The gaming world may soon get a shake-up with the introduction of the Oculus Rift, a 3-D head-mounted display that promises to be compact, comfortable, and reasonably priced. Reading about the DIY origins of this gadget got me wondering how hard it would be to cobble together something similar. Because I’m not a gamer, though, I didn’t immediately start investigating the possibility. Then I started to wonder whether a 3-D display could enhance a pastime I do enjoy—flying radio-controlled model airplanes outfitted with video cameras so they can be piloted in a mode known as first-person view (FPV).
I soon discovered a company offering this very thing through an Indiegogo campaign. The folks at EMR Laboratories, in Waterloo, Ont., Canada, have come up with a device they call Transporter3D. It can accept two analog video signals and combine them into a single digital output that can be displayed in 3-D on the Oculus Rift. Combined with EMR Laboratories’ stereo video camera, which goes by the much less evocative name 3D Cam FPV, the Transporter3D can provide model-aircraft owners with stereoscopic FPV capabilities.
All this seemed intriguing, but it wasn’t clear to me that a sense of depth would add significantly to the fun of FPV flying. And I didn’t want to sink the US $1000 or so it would cost to purchase the 3D Cam FPV, the Transporter3D, and an Oculus Rift developer kit to find out.
So to test the waters, I decided to cobble together a 3-D FPV setup on the cheap. In the end, I was able to do it for less than $250 in parts, although I don’t suppose the results I obtained were as pleasing as those you could get using an Oculus Rift with the EMR Laboratories’ gear.

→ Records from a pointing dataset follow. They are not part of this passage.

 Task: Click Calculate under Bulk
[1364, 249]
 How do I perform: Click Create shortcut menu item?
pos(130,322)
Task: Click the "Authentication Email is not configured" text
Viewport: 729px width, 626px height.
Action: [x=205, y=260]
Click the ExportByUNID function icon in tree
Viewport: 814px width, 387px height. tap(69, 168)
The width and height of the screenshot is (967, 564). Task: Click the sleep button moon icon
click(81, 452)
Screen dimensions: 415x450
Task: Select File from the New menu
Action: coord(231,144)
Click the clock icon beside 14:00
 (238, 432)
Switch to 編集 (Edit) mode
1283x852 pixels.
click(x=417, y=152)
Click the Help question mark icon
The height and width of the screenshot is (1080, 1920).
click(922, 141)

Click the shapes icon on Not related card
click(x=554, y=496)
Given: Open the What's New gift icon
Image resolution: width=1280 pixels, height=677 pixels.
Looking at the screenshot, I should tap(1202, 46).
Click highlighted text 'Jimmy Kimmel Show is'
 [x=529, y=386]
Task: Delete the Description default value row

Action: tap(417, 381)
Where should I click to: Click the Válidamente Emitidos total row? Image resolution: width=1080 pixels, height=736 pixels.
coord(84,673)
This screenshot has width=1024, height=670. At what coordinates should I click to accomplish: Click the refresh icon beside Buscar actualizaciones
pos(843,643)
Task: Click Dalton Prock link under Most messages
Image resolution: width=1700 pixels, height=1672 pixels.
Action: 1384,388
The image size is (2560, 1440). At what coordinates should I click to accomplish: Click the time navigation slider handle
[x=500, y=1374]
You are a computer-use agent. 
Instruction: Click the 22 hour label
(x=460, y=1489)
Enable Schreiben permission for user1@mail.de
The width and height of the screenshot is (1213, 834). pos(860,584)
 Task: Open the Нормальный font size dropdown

Outfitting a model airplane with stereo vision was straightforward, if a little ungainly: I simply bought two identical cameras and two 5.8-gigahertz video transmitters and mounted them to the front of the plane. (Important note: To operate these transmitters legally in the United States, I needed my amateur radio license, so check your national regulations.) I attached the cameras to a home-brew pan-and-tilt mechanism, setting the separation between the cameras about equal to the distance between most people’s eyeballs.
The real challenge was how to view the two video streams stereoscopically on the ground. My first instinct was to build a mirror stereoscope along the lines of the equipment used to view aerial photos. I went ahead and did that, using four front-surface mirrors I had bought for a song from Surplus Shed and two 7-inch LCD screens that I purchased for $10 apiece on eBay.
These displays, originally intended for viewing movies from the backseat of a car, had been built into automobile headrests, but they were easy to extract. They offered decent resolution (640 by 480 pixels) and a 4:3 aspect ratio, which matched my video cameras.
But once I had my stereoscope jiggered together, I was disappointed. The long optical path created by the four mirrors made for a lot of distance between my eyes and the screens. This significantly reduced the amount of coverage across my field of view, so the setup didn’t feel at all immersive.
I went back to the drawing board and, after some poking around, discovered that I could set up LCD screens to flip the video output, either from left to right or up and down. So I redesigned my viewer, taking advantage of the LCD controls to flip the video images and eliminate two mirrors from my design. The remaining two mirrors, one in front of each eye, then flopped the views back to normal. This tactic reduced the optical distance between my eyes and the screens so that they covered much more of my field of view.
The rub was that the screens were now too close to focus on, especially for someone suffering middle-age farsightedness. The solution was to do exactly what’s done in the Oculus Rift: add lenses. At first I tried using the strongest reading glasses I could buy at the drugstore, but that wasn’t adequate. A couple of 3 x magnifying glasses ($4 each from Amazon) did the trick, however.
My viewer looks a bit like one of those early 20th-century cabinet stereoscopes that allowed users to view stereo-image pairs in 3-D. Had I made it out of wood with a nice rubbed finish, it might have resembled a genuine antique. But I just slapped it together using black foam-core board, polyethylene foam, and duct tape.
It’s probably a good thing that I hadn’t invested too much time in the aesthetics, because flying in FPV in 3-D with this viewer turned out to be disappointing compared with watching 2-D video. Although the perception of depth held up for surprisingly distant objects, the limited resolution of my LCD screens, combined with the magnifiers needed to view them, made me feel as though I was looking through a screen door, with the real world now resembling one of the blocky landscapes of Minecraft.
This wasn’t a surprise. Indeed, in reading about the Oculus Rift online, I noticed lots of discussion about “the screen-door effect” and efforts to eliminate it by adding an optically diffusive material in front of its display. The Oculus Rift developer kit provides 640 by 800 pixels per eye, which is better than my home-brew viewer, but the resolution is still too low for universal comfort, it seems.
The consumer version of the Oculus Rift will offer better resolution than the developer prototype, although it’s impossible to know right now whether it will be enough to eliminate the screen-door effect entirely. To my mind, making the world look pixelated takes more away from the experience of FPV flying than the 3-D effect adds. So for the moment, for my FPV flying, I prefer a world that’s flat.